Key Design Considerations for the ANN:

  • Convergence: Ensuring the model accurately fits the training data.
  • Generalization: Evaluating the model's ability to perform well on unseen data.
  • Stability: Verifying the consistency of the network's output across multiple runs.

Performance Metrics:

The primary metric for evaluating the model's performance is the "hit rate," or the success ratio for correctly predicting the direction of the price change. Secondary metrics include Root Mean Squared Error (RMSE), correlation coefficient (R and R<sup\>2</sup>), Mean Squared Error (MSE), Mean Absolute Error (MAE), Sum Squared Error (SSE), and the Information Coefficient (IC).

Data:

The paper uses daily closing prices for West Texas Intermediate (WTI) crude oil spot prices and futures contracts traded on the NYMEX from September 1996 to August 2007 (2705 data points). 90% of the data is used for training, and 10% for out-of-sample testing.

Results and Discussion:

  • The benchmark model, based on lagged spot prices, achieved a direction forecast accuracy of around 81.38% in-sample with 20 lags, and 77.55% out-of-sample with 3-day moving average filter and data transformation, suggesting that market dynamics are best represented by more lags. The research suggested 13 lags are optimal to forecast spot price direction for the short-term.
  • The results on integrating future data, shows that on the short-term, futures prices do hold new information on the spot price direction. Futures contracts 1, 2 have performed better than contracts 3, 4 but the overall improvement was insignificant.
  • For all the experiments, that include futures data as an input, the results show that on the short-term, futures prices do hold new information on the spot price direction.
  • Multi-step forecasts (up to three days ahead) revealed acceptable accuracy for one and two-day predictions.

Conclusion:

The paper concludes that ANN models can be used to forecast crude oil spot price direction in the short term. It provided evidence that crude oil futures prices contain new information regarding spot price direction, but the improvement achieved by adding futures data to the benchmark was relatively modest. The paper suggests that the relationship between spot and futures prices could be different during the day, warranting future research with intraday data (if available). The authors also propose investigating other variables, such as heating oil prices, interest rates, and gold prices, to further enhance short-term forecasting accuracy.

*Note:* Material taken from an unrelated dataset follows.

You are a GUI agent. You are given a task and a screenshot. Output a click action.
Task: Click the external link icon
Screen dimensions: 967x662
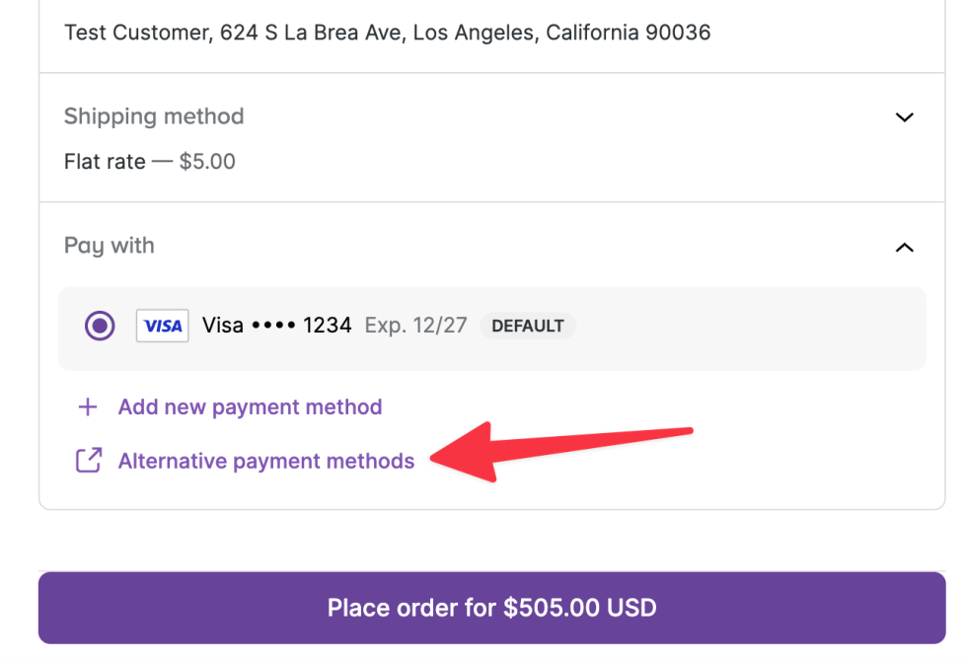click(89, 461)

Literature Review Highlights:

The authors also provide a brief literature review, highlighting the existing research on crude oil price forecasting, including studies using ARMA, GARCH, SVM, and hybrid models. They point out the limitations of some studies, such as using raw data without pre-processing or employing old data for training ANNs. The authors also acknowledge the inconsistency in findings regarding the relationship between spot and futures prices in the existing literature.